FurQuenelle · 21/04/2024 09:32

RoadToPlants · 21/04/2024 08:35

Can definitely relate OP. However I have found it has got a lot better now that I’m on a decent dose of HRT.

Bridget Christie did a great comedy series about menopause and being alone on channel 4. Brain fog means I can’t remember the name of it, but she essentially left home and ran off to the woods. It’s very funny and well worth a watch if you’re feeling like this.

The Change.

AhBiscuits · 21/04/2024 09:40

I don't work Mondays and with the kids at school and DH at work it's the best, I look forward to it every week.

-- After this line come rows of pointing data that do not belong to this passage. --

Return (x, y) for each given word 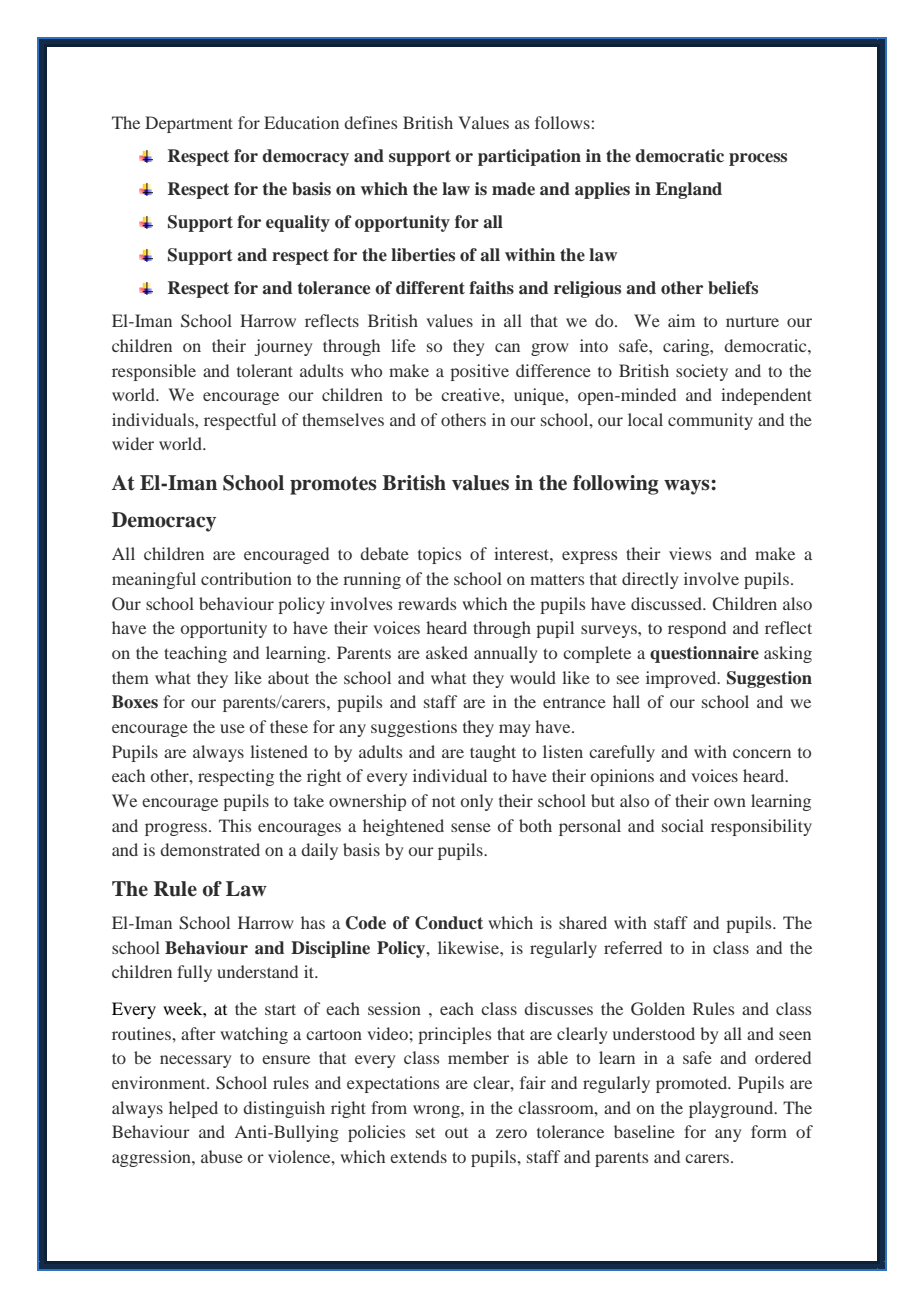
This (235, 825)
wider (133, 443)
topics (439, 555)
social (683, 825)
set (425, 1133)
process (758, 159)
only (477, 802)
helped (193, 1109)
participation (529, 157)
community (710, 421)
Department (189, 124)
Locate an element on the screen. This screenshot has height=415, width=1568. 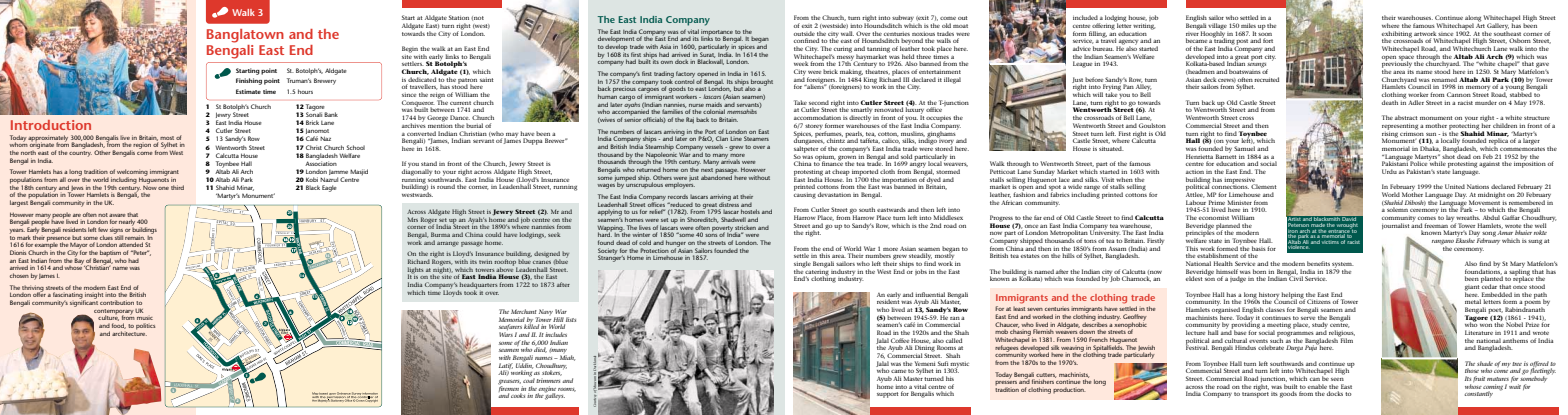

I often spend a lot of it doing chores but always make time to bask in the peace and solitude.

WonderingWhatToDo2024 · 21/04/2024 12:57

Wow so it is a thing then! I definitely relate to feeling like I've not had a weekend if I've been social. My dh always wants to be out doing stuff etc but I just want to nap or read a book in bed.
Whether an age or perimenopause thing, I'm glad it's not just me.

I thought I might be depressed because I've also had thoughts of leaving my happy marriage for reasons I'm not sure of. I may speak to the Dr, I won't get hrt as still getting periods but maybe something else will help.

OP posts:
Littlebluebird123 · 21/04/2024 16:34

So glad to hear I'm not the only one.

DH said to me, it's like you'd prefer it if I wasn't here. And I kind of would. Although, I love him and enjoy his company. I crave time by myself.

I've changed to four days a week so mainly get a day to myself. I do potter around and get a few things done but it's not the same pressure and constant need to be answerable. Bliss.